Transportation planners have been discussing potential solutions to the problem for many years. And, last week, those discussions took another step forward with the presentation of a draft report by planners with the Texas Department of Transportation (TxDOT) called Dallas City Center Master Assessment Process (CityMAP). The document is the product of a long-term project that aims to present multiple options for the transformation of Dallas’s urban highways.
The project’s impetus came from Gov. Greg Abbott’s directive to provide a solution for the state’s most congested highways. The report notes that, “Downtown Dallas is surrounded by several major highways that fall into the top 25 of the 100 most congested roadways in Texas” and that several of those roadways are aging and in need of maintenance or replacement.
Hoping to take advantage of both the will to tackle large infrastructure issues from the highest ranks of state government and the timing of the needed repairs, the Dallas CityMAP planners are thinking big. The report doesn’t offer explicit recommendations for how to remake, for instance, the Interstate 30 Corridor or the I-345/I-45 stretch of highway. What it does do, however, is offer multiple alternatives for what the next versions of those interstates could look like.
The three scenarios offered for I-345 and I-45 are all large, but they vary in scope and in outcome. I-345 was built in 1974 and carries more than 200,000 cars daily.

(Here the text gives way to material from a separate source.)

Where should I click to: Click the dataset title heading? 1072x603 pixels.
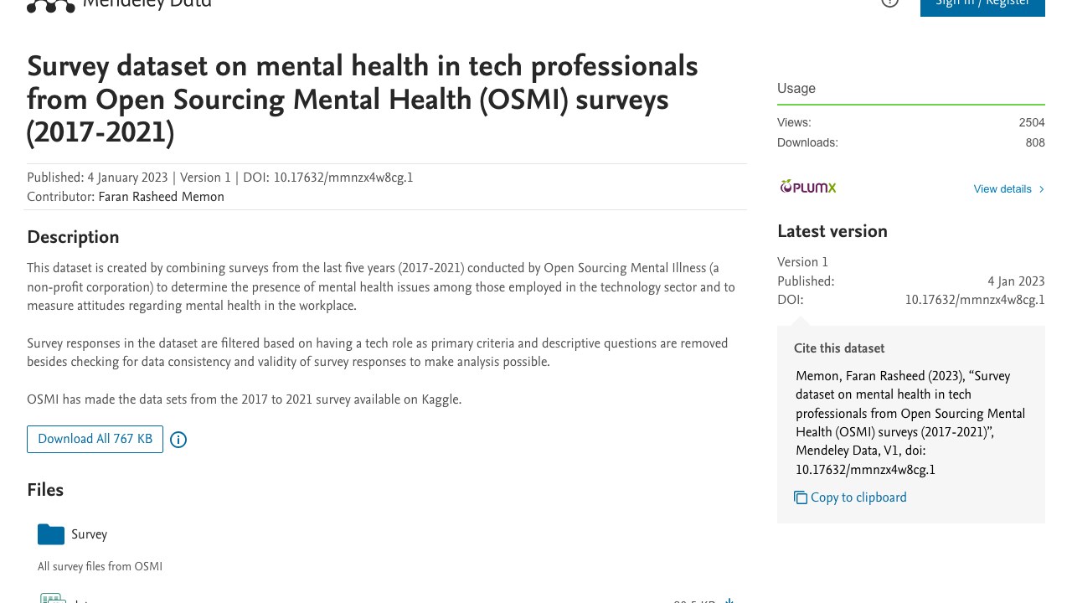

The report notes that it has been the focus of much attention in recent years due to the fact that many in Dallas — residents and city officials alike — see it as the primary reason that section of the city has “seen delayed economic growth and lower densities than parcels not adjacent to the corridor, with many parcels adjacent to I-345 the CBD (central business district ) being utilized as parking lots.” The elevated highway serves to cut off the Deep Ellum neighborhood – historically a cultural center for the African-American community – from the central business district of Downtown Dallas.
The first of the Dallas CityMAP report’s three scenarios is a relatively modest modification of the existing highway that would remove several off-ramps from the central business district to I-345. In addition to lessening “the visual impact” of the interstate, it would cut down on the heavy traffic into and out of both the downtown area and the neighborhood on the other side of the highway. That would allow for improved bicycle and pedestrian connections between downtown and the neighborhood. The report projects that this scenario would take six years to complete.

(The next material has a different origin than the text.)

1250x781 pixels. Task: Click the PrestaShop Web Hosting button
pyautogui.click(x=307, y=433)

The other two scenarios are comparatively drastic, each projected to take 24 years to reach completion. One would completely remove I-345 altogether (at a cost of between $100 million and $500 million), and the third scenario would remove the elevated lanes and replace them with a below-grade highway (at a cost of between $500 million and $1 billion).
Those are the types of projects progressive urban planners envision when talking up the Complete Streets movement: massive infrastructure projects that either remove above-ground highway lanes entirely or move them out of sight. They offer an opportunity to redirect commuters from single-passenger vehicles to public transit or bicycle lanes and open up inner-city land for development or green space.
It is telling, though, that the final two sentences of the Dallas CityMAP report’s introduction of the removal scenario state: “The direct connectors from I-345 and I-45 to I-30 would be removed in this scenario and access to I-30 would be handled through the arterial street grid. There is an assumption of mode shift to transit using bus only lanes on the arterials.”
That’s quite an assumption.
But, again, the report isn’t a list of recommendations. It merely lays out options for how to improve the city’s transportation system. And improvements come in a variety of forms. There are reduced travel times or the increased ease of commutes that come with some of the options. For others, such as the removal of I-345, the improvements would come in the form of the value created by opening up land for development in the central core of Dallas. That new value could be as much as $2.5 billion, according to the report.
Victor Vandergriff, the member of the Texas Transportation Commission who led the project, said at the report’s presentation that it wasn’t intended to end traffic congestion once and for all. The purpose of the Dallas CityMAP project is to think big and to envision the future of the city’s transportation system.
“I’ve never been under the illusion that traffic would be permanently solved,” said Vandergriff. “That’s not possible.”
What the project is doing, though, is acknowledging that the system of urban highways in Dallas was built to benefit the DFW area’s many suburbs. That’s been great for cities like Plano and Arlington, but it’s come at the expense of Dallas itself.
“That’s caused problems in our central business district and also in the neighborhoods that adjoin them,” said Dallas County Judge Clay Jenkins at the news conference last week during which the Dallas CityMAP report was unveiled.